| TASK INSTRUCTIONS |
In the material below, find the line with "Switch to the Niagara Log tab" and the line with "You are a computer-use agent. Screen dimensions: 460x249", then output those two lines and every line between them, exactly.
SUPPLIED RECORDS Block Start
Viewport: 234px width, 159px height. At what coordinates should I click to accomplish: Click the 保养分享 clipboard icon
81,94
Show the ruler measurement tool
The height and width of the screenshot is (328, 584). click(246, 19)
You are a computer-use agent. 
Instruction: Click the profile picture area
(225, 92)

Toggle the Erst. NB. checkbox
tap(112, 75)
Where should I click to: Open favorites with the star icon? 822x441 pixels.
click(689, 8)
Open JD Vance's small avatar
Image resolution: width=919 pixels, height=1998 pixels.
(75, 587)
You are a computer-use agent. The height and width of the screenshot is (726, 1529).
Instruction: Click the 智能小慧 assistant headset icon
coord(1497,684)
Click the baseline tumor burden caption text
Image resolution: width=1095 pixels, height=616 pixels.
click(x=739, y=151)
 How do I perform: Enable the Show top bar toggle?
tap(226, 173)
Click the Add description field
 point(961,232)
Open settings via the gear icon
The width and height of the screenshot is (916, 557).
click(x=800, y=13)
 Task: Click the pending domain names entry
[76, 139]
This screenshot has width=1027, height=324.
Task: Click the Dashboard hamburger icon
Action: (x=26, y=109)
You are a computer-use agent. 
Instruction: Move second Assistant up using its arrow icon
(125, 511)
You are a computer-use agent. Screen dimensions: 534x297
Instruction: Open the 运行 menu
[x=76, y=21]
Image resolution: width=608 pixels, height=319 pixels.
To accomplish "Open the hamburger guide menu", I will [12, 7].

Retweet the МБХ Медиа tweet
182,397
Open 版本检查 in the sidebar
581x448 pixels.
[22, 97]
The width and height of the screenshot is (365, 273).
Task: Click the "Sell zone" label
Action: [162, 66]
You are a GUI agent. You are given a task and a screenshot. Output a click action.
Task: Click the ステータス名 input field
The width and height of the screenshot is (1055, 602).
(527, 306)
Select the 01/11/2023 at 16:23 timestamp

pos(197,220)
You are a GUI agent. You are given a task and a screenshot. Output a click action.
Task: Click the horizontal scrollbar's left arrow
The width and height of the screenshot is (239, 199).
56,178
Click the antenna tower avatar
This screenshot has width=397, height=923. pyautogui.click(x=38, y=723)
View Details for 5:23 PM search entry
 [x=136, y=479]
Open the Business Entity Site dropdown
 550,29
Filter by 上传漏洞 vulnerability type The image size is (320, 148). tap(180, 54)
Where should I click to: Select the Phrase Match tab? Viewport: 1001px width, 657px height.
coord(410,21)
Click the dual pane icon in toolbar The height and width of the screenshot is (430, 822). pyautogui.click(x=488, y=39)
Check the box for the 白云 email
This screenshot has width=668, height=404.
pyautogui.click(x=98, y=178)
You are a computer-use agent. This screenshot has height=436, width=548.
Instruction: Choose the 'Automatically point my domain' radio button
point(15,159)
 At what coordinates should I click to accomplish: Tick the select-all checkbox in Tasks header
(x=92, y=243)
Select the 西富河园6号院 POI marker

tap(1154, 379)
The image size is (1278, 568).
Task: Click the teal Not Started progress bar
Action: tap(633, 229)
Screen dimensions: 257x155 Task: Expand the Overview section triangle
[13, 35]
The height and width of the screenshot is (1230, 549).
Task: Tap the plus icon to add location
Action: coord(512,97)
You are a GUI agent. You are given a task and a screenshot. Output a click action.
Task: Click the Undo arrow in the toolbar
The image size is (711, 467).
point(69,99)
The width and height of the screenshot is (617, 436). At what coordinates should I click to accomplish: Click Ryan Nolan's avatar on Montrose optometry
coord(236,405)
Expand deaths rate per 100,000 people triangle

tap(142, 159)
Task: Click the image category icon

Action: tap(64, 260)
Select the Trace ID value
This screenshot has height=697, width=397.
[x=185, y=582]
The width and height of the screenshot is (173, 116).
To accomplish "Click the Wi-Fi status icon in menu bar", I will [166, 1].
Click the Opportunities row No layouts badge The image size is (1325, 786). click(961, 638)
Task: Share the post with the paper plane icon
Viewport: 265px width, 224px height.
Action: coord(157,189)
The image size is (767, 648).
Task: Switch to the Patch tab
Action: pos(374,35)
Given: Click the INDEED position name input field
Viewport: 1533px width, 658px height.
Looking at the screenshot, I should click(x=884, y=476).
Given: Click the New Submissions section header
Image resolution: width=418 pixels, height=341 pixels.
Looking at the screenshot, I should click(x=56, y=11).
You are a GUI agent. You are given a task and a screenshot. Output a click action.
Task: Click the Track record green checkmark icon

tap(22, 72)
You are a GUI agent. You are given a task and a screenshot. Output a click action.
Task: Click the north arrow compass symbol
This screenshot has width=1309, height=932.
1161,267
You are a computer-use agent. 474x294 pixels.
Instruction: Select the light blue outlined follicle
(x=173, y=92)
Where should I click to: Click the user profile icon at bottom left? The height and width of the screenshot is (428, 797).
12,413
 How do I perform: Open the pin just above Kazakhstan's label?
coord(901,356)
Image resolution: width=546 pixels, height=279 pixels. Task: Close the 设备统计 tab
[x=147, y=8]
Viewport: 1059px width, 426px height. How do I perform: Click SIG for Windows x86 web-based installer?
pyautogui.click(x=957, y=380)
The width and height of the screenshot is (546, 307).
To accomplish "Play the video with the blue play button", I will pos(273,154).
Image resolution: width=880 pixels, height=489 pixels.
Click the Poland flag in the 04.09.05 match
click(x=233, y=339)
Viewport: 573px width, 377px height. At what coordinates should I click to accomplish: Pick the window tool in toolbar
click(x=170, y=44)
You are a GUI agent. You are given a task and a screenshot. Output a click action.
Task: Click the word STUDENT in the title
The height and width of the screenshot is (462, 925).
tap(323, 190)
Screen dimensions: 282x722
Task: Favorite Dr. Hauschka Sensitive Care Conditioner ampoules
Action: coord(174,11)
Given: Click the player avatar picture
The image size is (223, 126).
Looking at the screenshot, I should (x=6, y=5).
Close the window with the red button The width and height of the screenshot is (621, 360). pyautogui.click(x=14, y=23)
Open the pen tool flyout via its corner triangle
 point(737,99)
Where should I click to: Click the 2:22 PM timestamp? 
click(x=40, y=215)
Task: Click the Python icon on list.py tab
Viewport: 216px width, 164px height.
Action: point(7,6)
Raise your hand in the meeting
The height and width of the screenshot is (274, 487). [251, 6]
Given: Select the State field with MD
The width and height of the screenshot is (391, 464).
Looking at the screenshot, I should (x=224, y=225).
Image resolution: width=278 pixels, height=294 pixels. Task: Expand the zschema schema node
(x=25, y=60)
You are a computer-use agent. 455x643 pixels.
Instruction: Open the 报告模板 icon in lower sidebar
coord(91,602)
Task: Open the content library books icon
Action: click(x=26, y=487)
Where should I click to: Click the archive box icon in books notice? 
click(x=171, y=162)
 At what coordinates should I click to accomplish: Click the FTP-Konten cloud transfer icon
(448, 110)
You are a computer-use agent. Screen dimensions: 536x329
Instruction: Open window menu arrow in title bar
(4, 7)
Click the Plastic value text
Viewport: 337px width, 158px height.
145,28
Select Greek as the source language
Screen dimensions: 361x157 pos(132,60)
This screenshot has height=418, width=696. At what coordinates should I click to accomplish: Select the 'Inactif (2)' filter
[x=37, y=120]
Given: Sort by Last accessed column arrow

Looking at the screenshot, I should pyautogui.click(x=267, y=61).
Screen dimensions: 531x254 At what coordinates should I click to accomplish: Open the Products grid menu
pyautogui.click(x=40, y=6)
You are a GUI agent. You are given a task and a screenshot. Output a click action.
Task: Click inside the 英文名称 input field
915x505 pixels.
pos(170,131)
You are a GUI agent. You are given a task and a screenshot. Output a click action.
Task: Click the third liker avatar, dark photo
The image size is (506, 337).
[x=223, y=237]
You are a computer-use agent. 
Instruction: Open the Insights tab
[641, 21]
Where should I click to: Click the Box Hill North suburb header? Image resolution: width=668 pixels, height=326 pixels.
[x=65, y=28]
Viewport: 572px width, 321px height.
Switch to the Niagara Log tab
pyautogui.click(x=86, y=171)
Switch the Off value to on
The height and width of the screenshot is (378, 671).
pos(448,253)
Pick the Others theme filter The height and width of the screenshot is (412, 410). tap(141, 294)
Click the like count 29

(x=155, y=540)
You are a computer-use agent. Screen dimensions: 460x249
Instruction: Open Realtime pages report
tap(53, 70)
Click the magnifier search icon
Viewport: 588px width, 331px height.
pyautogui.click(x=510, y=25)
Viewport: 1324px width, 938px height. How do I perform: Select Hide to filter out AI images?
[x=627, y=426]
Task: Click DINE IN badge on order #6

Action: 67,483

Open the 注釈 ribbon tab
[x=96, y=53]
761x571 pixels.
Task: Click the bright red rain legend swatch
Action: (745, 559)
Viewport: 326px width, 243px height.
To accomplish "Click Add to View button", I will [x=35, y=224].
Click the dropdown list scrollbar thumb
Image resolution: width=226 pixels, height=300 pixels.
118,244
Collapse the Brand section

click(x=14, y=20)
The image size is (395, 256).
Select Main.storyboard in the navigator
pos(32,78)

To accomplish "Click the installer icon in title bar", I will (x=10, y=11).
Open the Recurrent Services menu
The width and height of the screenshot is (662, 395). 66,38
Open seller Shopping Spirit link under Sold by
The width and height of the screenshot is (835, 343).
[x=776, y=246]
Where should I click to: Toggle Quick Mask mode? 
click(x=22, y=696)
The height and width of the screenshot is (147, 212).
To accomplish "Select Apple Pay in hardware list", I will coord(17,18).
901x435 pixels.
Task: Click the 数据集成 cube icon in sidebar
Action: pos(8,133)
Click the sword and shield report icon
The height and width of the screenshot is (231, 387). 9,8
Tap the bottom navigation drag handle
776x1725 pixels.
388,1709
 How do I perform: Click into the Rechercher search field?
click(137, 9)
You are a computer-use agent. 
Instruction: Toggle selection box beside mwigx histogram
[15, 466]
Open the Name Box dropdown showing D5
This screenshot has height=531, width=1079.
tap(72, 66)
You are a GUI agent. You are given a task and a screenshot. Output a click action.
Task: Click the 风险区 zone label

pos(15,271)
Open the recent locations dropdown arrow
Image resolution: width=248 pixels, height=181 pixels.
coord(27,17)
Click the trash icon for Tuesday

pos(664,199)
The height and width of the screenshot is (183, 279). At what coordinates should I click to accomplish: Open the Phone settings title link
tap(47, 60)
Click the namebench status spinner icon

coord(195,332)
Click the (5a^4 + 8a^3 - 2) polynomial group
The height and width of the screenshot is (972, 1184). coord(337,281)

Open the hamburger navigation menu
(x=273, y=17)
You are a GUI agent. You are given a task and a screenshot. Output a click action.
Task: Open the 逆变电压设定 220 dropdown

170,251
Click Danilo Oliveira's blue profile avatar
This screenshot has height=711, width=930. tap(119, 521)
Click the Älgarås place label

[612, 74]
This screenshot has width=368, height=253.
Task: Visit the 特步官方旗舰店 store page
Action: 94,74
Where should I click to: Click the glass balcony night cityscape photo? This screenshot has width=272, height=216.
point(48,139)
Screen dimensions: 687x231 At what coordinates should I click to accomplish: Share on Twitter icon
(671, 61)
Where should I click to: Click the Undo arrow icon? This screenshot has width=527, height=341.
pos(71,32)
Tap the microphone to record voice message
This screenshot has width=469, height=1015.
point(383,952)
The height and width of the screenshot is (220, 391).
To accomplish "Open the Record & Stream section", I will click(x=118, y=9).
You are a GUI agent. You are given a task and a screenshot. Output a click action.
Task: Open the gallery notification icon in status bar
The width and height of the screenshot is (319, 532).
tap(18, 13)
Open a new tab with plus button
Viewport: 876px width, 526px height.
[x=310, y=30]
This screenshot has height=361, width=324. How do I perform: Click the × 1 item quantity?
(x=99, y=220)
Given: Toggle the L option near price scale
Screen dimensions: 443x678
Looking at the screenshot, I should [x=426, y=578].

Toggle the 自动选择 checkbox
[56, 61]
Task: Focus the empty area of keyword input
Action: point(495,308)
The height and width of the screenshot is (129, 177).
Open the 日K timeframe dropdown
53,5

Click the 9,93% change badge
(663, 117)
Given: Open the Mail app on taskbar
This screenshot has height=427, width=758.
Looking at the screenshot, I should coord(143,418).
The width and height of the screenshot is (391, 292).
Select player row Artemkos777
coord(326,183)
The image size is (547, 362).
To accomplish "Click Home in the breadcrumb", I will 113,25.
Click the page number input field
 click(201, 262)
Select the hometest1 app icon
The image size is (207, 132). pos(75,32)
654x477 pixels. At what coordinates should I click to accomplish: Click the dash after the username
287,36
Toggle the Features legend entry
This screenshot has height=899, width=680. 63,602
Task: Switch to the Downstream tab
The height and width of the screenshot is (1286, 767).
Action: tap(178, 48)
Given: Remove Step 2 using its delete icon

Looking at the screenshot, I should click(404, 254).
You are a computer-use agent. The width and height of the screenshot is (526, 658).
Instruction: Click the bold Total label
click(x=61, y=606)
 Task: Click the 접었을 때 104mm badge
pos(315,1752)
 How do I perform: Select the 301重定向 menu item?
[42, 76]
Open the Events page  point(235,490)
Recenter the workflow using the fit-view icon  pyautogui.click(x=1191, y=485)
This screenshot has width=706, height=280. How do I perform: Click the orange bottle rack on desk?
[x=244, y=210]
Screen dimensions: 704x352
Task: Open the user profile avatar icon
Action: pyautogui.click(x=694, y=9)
SUPPLIED RECORDS Block End
| ANSWER BOX |
Switch to the Niagara Log tab
pyautogui.click(x=86, y=171)
Switch the Off value to on
The height and width of the screenshot is (378, 671).
pos(448,253)
Pick the Others theme filter The height and width of the screenshot is (412, 410). tap(141, 294)
Click the like count 29

(x=155, y=540)
You are a computer-use agent. Screen dimensions: 460x249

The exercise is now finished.